With parliament being dissolved, these bills will “die on the order paper”. In order for legislation that hasn’t been passed to be considered in the next session of Parliament, it must be reintroduced, starting the review process over again.
Climate Change Review of Marathon Palladium Mine
CELA and Environment North recently responded to the Environmental Impact Statement for a proposed palladium mine in Marathon, ON. Finding a critical lack of greenhouse gas reporting and review of climate impacts, Environment North has asked the Impact Assessment Agency to pause the process until the environmental assessment demonstrates that climate change has been incorporated within the process and at a minimum, all direct emissions have been responsibly measured and offset. Read the full comments here.
Photo Credit – Kathleen Cooper
Webinar: Justice & Health Community Forum: An Environmental Law Lens on the Social Determinants of Health
The Canadian Environmental Law Association (CELA) is pleased to be co-hosting a Community Forum with the Community Advocacy & Legal Centre (CALC) discussing environmental health and justice perspectives on the social determinants of health. The session will talk about CELA’s work on access to justice, pollution prevention, and public health and safety, with a particular focus on how we address climate change impacts on vulnerable communities, our work to protect drinking water, indoor environmental health issues, and exposures to toxic substances. Registration is required.

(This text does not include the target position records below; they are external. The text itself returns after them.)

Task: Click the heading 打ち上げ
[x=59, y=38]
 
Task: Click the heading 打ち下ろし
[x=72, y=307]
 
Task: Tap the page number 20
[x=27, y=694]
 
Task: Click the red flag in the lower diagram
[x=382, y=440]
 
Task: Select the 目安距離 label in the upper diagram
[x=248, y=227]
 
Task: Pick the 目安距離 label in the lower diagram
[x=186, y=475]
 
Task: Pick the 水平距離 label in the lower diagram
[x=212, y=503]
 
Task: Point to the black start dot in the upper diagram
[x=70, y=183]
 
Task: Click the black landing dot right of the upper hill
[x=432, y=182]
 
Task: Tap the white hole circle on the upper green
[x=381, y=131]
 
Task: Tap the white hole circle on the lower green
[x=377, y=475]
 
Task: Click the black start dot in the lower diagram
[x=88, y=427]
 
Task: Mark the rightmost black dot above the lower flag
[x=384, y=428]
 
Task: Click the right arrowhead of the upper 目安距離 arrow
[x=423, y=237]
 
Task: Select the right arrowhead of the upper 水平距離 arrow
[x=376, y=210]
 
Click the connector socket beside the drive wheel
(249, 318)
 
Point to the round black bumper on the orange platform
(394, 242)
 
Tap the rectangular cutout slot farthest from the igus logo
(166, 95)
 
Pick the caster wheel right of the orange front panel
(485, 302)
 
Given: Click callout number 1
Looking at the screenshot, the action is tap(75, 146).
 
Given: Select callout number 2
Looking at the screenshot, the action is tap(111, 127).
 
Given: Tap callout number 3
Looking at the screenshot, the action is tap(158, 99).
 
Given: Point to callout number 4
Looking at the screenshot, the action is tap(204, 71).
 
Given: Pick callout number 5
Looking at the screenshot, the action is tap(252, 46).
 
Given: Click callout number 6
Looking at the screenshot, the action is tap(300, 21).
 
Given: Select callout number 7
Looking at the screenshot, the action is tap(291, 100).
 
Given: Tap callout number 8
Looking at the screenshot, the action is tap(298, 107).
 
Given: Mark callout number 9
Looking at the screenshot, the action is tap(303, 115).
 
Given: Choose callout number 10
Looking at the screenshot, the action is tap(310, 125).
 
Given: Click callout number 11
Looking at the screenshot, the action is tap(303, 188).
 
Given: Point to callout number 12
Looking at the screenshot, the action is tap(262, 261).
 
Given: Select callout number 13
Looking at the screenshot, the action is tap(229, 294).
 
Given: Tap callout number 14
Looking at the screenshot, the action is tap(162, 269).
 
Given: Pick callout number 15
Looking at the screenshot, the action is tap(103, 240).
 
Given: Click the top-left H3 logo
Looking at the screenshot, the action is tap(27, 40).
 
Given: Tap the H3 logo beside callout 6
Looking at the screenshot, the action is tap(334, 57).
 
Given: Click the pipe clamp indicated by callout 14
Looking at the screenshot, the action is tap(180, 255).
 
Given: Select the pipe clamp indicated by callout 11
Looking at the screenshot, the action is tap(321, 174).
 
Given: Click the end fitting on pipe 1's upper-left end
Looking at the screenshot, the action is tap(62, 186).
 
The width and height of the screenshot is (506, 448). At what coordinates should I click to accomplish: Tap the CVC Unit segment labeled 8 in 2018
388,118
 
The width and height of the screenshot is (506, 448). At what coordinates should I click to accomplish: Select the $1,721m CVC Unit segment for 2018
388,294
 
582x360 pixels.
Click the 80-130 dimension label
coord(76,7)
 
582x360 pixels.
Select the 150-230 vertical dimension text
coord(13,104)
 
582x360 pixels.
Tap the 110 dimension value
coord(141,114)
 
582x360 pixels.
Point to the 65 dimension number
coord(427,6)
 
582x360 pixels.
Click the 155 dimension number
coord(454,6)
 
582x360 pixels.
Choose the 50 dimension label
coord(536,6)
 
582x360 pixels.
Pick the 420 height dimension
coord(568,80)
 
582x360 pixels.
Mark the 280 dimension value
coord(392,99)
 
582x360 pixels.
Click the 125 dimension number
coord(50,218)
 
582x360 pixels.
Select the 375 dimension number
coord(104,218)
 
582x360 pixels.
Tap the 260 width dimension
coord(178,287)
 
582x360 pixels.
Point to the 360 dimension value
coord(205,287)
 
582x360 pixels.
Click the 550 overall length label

Recording Available: Willing or Not? Nuclear Waste Burial and Community Consent?
Canada’s nuclear industry is engaged in a multi-year process to secure a burial location for all of Canada’s high level radioactive waste.
After a decade of investigation, the Nuclear Waste Management Organization (NWMO) has now shortlisted two candidate sites, one in each of northwestern and southwestern Ontario. Claiming throughout this process that their search is for an “informed and willing host”, the NWMO has still not defined how “willingness” will be measured, or who makes up the community that can grant consent.
This webinar, originally aired on July 28th, explores questions around consent and willingness in the context of the very long term challenge of nuclear waste. Who decides? And who decides who the decision-makers are? The presentation slides and online recording are available here.
Recording Available: “Making the Links” in Northern Ontario
This webinar highlights the connections between environment, health and industry in Northern Ontario, and demonstrates how you can use the law to prevent harm to you, your community, and the environment. The presentation slides and online recording are avialable here.
Update: Water Conversations
CELA has opted to postpone Episode Three of Water Conversations. While we very much want to host a conversation about Ways of Knowing, and Indigenous and Settler dialogues, we want to take the time to plan this session with the consideration and thought it deserves. We also do not wish to compete with the other excellent initiatives that are taking place in the same timeframe, including, for example, Watershed 2021 – People’s Water Convention, being hosted by Wellington Water Watchers on October 16th.